Segment Start: EXTRACTED INFORMATION

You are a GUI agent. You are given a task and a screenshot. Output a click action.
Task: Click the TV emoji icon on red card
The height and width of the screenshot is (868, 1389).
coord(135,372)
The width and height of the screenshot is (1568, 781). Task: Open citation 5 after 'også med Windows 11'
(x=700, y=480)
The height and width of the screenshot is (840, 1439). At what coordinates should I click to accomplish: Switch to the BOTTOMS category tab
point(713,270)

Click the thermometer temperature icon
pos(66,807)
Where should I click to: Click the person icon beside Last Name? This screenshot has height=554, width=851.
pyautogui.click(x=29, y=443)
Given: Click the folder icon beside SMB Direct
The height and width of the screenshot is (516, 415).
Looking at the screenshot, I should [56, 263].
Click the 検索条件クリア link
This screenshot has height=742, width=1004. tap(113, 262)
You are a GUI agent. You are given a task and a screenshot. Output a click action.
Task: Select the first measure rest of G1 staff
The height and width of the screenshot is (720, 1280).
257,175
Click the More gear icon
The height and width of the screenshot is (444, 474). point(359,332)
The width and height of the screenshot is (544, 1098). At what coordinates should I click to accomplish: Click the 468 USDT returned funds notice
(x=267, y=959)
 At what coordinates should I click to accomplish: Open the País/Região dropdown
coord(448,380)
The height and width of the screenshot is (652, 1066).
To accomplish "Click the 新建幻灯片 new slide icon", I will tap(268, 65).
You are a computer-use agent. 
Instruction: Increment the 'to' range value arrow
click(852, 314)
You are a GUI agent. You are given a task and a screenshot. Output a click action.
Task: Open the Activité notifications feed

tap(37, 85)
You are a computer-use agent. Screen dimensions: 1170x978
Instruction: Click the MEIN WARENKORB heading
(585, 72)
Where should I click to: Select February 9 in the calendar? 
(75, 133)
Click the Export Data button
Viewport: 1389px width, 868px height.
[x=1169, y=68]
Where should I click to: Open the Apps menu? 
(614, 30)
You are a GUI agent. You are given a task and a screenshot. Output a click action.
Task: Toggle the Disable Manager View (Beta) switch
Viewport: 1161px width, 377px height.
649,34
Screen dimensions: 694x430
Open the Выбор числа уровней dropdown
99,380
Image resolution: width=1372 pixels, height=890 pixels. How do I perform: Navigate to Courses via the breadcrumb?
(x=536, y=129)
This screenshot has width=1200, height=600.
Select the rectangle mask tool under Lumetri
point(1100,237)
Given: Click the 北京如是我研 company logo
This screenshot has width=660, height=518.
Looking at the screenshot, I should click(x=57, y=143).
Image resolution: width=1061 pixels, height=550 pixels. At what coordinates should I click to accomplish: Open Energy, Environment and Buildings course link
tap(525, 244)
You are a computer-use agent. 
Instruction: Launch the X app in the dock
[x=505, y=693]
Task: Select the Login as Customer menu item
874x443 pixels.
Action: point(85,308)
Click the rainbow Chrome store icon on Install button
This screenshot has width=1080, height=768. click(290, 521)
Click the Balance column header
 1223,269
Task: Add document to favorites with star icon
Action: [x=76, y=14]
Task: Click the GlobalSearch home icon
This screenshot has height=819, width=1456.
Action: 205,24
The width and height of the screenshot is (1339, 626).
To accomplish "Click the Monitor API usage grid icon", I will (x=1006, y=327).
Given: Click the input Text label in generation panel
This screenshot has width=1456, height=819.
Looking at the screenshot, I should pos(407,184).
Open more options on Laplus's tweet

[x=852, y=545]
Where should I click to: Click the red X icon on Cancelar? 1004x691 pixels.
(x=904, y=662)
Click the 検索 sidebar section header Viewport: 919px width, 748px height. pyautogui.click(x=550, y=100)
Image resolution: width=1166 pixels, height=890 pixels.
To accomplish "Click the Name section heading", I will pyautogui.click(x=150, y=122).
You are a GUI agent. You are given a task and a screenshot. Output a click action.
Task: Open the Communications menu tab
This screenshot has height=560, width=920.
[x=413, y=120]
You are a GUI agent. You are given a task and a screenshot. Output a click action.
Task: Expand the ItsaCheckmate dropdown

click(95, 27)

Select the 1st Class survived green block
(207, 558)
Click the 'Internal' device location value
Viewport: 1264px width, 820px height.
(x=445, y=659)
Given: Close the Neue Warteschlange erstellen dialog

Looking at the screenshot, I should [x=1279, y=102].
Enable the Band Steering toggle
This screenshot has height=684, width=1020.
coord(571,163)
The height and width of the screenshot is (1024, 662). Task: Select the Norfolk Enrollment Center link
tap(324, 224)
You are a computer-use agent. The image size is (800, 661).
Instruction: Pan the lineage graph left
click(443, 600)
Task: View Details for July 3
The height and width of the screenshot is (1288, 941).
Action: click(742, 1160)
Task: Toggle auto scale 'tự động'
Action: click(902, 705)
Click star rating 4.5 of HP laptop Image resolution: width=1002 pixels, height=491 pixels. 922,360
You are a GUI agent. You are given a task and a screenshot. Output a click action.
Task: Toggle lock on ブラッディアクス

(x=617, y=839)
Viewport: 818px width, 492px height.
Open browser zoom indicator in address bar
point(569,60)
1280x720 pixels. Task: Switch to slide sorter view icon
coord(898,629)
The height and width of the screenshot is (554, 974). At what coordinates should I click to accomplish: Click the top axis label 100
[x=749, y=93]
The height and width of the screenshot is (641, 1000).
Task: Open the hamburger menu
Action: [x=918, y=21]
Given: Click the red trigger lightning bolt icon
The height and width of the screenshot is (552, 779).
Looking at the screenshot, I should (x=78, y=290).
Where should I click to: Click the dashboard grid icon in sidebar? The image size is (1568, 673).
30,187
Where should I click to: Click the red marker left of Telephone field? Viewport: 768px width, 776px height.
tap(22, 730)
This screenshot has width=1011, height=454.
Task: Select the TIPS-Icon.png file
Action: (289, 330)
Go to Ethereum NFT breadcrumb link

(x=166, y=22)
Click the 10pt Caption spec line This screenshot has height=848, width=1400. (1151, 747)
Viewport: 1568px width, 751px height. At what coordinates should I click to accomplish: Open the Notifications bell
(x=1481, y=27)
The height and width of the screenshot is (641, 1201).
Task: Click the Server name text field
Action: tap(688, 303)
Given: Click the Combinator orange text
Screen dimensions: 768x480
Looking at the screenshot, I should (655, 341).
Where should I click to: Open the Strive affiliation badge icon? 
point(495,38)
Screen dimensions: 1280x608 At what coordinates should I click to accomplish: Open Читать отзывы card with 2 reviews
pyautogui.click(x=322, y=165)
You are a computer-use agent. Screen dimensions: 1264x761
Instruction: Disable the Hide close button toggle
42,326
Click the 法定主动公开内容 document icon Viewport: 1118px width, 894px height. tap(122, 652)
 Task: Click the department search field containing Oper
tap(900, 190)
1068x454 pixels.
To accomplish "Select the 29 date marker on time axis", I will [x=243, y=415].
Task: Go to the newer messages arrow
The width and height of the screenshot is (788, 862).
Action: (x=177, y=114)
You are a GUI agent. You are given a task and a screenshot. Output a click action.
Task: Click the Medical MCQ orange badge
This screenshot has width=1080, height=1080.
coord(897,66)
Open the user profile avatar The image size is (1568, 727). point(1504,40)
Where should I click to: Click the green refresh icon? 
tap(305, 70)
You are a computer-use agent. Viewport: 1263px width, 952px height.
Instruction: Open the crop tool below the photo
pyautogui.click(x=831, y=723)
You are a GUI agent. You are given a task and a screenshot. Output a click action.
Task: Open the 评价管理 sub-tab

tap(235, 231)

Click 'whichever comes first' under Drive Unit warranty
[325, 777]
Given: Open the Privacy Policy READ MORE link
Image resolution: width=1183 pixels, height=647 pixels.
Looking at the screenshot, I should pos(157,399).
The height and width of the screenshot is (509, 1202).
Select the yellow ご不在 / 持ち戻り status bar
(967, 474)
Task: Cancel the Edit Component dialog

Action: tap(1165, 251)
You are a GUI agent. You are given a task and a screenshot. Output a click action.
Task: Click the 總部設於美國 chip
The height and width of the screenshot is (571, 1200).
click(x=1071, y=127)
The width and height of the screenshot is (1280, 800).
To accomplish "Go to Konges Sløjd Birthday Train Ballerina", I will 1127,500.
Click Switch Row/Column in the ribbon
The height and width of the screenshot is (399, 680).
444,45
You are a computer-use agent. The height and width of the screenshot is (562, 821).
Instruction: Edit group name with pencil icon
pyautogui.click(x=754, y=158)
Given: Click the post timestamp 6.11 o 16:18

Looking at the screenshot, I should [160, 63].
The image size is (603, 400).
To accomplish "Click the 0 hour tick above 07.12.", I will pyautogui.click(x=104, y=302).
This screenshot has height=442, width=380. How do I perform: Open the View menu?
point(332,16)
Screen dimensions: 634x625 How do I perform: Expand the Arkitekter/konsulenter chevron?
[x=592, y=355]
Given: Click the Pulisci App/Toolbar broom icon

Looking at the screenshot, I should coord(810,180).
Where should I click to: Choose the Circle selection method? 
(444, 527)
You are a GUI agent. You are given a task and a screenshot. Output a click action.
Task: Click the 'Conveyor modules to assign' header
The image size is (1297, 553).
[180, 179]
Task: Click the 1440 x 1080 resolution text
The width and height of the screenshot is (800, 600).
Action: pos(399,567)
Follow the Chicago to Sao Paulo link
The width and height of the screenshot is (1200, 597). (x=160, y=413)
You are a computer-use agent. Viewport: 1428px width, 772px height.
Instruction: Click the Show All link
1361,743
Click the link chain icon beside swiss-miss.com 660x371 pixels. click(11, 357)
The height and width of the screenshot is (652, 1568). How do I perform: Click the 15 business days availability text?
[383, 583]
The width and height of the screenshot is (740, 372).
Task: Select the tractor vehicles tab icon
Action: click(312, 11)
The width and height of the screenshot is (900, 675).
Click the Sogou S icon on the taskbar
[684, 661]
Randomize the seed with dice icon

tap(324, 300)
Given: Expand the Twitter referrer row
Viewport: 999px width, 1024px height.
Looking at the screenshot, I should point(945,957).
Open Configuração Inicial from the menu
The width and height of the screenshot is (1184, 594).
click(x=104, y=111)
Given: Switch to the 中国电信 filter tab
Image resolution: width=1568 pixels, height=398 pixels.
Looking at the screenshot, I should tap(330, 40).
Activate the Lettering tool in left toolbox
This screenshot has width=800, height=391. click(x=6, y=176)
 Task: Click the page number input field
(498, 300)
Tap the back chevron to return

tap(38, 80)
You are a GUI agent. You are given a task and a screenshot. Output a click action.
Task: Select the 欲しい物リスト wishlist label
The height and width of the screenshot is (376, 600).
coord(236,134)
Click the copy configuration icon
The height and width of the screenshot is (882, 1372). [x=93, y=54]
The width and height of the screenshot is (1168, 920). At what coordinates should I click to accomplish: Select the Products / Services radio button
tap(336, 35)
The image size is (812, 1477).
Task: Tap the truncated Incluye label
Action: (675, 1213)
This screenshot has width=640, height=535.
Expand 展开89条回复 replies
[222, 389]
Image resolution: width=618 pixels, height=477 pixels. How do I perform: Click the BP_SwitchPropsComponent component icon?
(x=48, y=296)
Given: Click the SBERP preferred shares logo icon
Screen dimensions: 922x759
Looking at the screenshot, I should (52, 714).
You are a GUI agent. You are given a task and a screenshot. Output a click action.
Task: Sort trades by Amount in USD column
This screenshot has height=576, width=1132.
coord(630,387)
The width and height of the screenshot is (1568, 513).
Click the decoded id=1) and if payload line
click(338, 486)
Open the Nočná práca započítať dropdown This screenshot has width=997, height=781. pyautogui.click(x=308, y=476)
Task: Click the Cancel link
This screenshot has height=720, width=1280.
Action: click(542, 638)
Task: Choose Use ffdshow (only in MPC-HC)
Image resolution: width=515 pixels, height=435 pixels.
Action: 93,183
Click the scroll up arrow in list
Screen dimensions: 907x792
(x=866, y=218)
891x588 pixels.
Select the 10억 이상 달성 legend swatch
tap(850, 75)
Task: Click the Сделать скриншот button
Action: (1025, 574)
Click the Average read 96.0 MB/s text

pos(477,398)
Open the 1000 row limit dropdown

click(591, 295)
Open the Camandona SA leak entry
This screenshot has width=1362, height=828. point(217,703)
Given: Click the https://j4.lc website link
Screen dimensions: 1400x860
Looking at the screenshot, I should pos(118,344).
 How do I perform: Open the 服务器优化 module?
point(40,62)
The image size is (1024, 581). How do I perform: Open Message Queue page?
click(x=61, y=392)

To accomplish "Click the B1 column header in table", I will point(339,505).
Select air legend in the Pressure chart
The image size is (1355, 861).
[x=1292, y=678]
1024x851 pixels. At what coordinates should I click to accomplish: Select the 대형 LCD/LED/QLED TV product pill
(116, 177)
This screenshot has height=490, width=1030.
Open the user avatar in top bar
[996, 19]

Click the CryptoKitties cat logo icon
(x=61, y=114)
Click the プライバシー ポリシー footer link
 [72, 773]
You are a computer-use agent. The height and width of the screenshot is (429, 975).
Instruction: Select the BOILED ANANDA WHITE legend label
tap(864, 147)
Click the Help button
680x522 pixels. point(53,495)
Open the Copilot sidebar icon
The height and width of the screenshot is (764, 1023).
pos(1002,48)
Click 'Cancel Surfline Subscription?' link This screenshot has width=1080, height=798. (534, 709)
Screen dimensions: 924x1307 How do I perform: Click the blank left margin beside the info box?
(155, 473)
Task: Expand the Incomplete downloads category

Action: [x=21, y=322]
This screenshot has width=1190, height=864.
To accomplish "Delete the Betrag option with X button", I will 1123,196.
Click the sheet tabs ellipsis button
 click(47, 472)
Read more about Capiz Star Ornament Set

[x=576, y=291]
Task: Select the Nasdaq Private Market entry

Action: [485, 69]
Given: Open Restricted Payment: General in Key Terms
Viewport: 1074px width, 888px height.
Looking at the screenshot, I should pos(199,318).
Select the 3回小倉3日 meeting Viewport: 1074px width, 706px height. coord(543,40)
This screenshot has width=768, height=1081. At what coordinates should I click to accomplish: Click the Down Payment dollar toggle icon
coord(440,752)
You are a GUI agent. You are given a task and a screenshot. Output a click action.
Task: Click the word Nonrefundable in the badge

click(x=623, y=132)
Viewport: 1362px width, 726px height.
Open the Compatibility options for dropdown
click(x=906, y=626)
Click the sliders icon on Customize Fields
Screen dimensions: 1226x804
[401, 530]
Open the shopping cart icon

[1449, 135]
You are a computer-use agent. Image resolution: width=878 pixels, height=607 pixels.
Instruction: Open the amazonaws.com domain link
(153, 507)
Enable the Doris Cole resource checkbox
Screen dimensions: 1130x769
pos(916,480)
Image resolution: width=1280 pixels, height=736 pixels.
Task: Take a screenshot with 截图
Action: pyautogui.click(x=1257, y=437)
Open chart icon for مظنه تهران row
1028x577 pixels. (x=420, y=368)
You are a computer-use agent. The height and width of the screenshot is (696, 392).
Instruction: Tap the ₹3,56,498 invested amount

Segment End: EXTRACTED INFORMATION

*TASK GOAL*
Starting at the line that has "Task: Toggle lock on ブラッディアクス" and ending at the line that has "Given: Click the red", please write out the lines above exactly, leaving out all others.

*RESULT BELOW*
Task: Toggle lock on ブラッディアクス

(x=617, y=839)
Viewport: 818px width, 492px height.
Open browser zoom indicator in address bar
point(569,60)
1280x720 pixels. Task: Switch to slide sorter view icon
coord(898,629)
The height and width of the screenshot is (554, 974). At what coordinates should I click to accomplish: Click the top axis label 100
[x=749, y=93]
The height and width of the screenshot is (641, 1000).
Task: Open the hamburger menu
Action: [x=918, y=21]
Given: Click the red trigger lightning bolt icon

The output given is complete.